Submitted to: Journal of Agriculture and Food Chemistry
Publication Type: Peer reviewed journal
Publication Acceptance Date: 11/11/2005
Publication Date: 1/1/2006
Citation: Momany, F.A., Sessa, D.J., Lawton Jr, J.W., Selling, G.W., Hamaker, S.A., Willett, J.L. 2005. Structural characterization of a-zein. Journal of Agriculture and Food Chemistry. 54:p.543-547. Interpretive Summary: The storage proteins of maize seeds are alcohol-soluble groups that are collectively known as zein and account for 50% or more of the total endosperm protein. Their only known function is to store nitrogen for the developing seed. In this work a 3-dimensional structure of alpha-zein is created through modeling and molecular mechanics methods. The model consists of coiled-coil segments combined into super-helical segments composed of three chains, and three different segments of super-helices are attached to form an elongated rod-like structure which is consistent with known experimentally derived properties. Knowledge of the structure of zeins is important since this protein is extracted during the conversion of starch to ethanol and the creation of value added products from the remaining protein is desirable.

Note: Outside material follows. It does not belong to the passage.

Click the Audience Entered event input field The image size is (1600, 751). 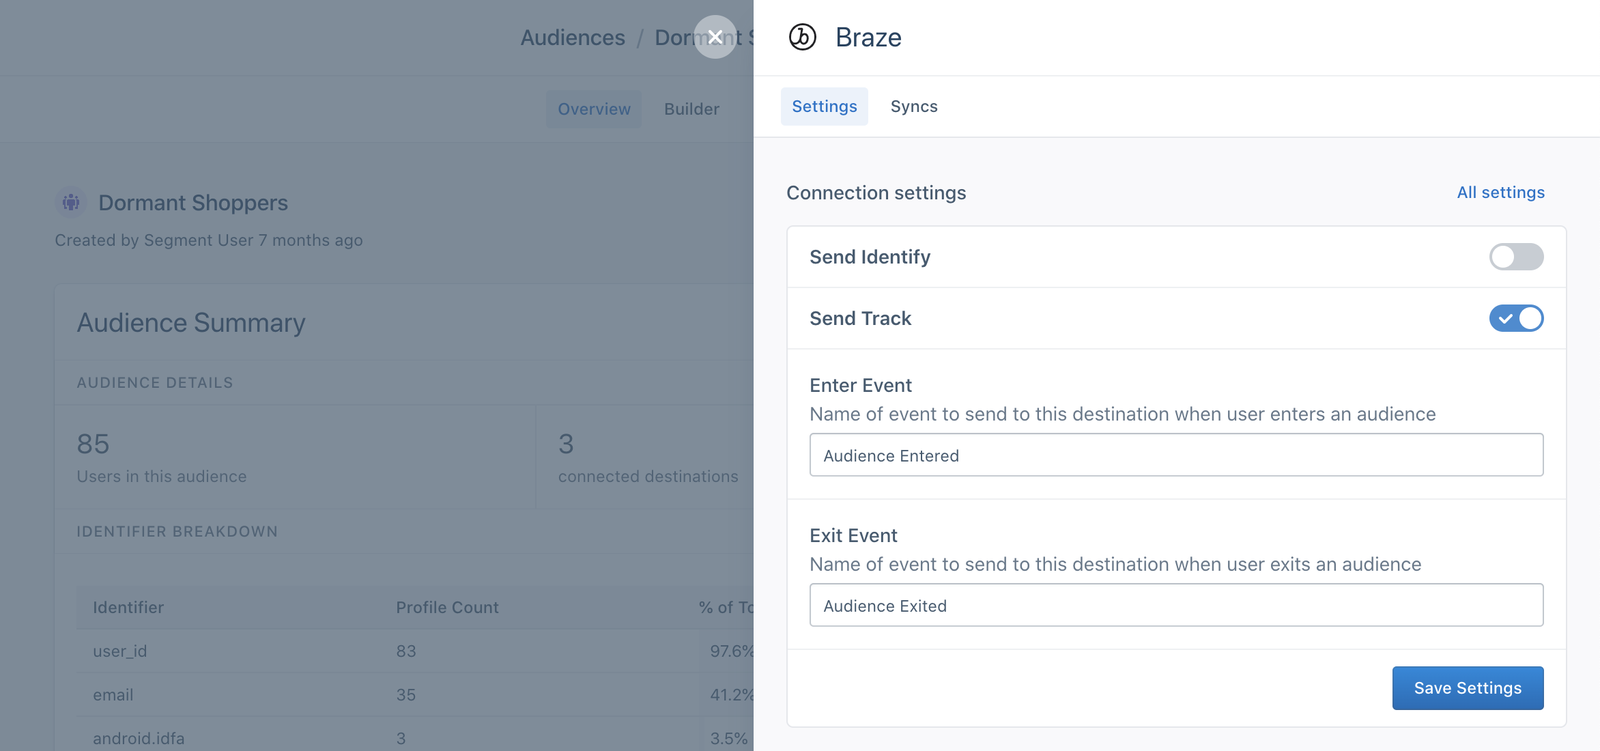point(1176,455)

Technical Abstract: A variety of physical measurements, computational algorithms, and structural modeling methods, have been used to create a molecular model of 19 kDa a-zein. Zeins are water insoluble storage proteins found in corn protein bodies. Analysis of the protein sequence using probability algorithms, structural studies by circular dichroism, infrared spectroscopy, small angle x-ray scattering (SAXS), light scattering, proton exchange, NMR, and optical rotatory dispersion experiments, suggest that the 19 kDa a-Zein (Z19) has less than 35-60% helical character, made up of nine helical segments of about 20 amino acids with glutamine-rich 'turns' or 'loops'. SAXS and light scattering experiments suggest that in alcohol/water mixtures a-zein exists as an oblong structure with an axial ratio of less than 6:1. Further, ultracentifugation, birefringence, dielectric, and viscosity studies indicate that a-zein behaves as an asymmetric particle with axial ratio from 7:1 to 28:1. Published models of a-zein to date have not been consistent with the experimental data, and for this reason we reexamined the structure using molecular mechanics and dynamics simulations creating a new 3D-structure for Z19. From the amino acid sequence and probability algorithms our analysis suggested that a-zein has coiled tendencies resulting in a-helices with less than four residues per turn in the central helical sections with the nonpoplar residue side-chains forming in hydrophobic face inside a triple super-helix. The nine helical segments of the 19 kDa protein were modeled into three sets of three interacting coiled-coil helices with segments positioned end to end. The resulting structure lengthens with the addition of the N- and C-terminal sections, to give an axial ratio of less than 6 or 7:1 in agreement with recent experiments. The natural carotenoid, lutein, is found to fit into the core of the triple helical segments and help stabilize the configuration. Molecular dynamics simulations with explicit methanol/water molecules as solvent have been carried out to refine the 3D-structure.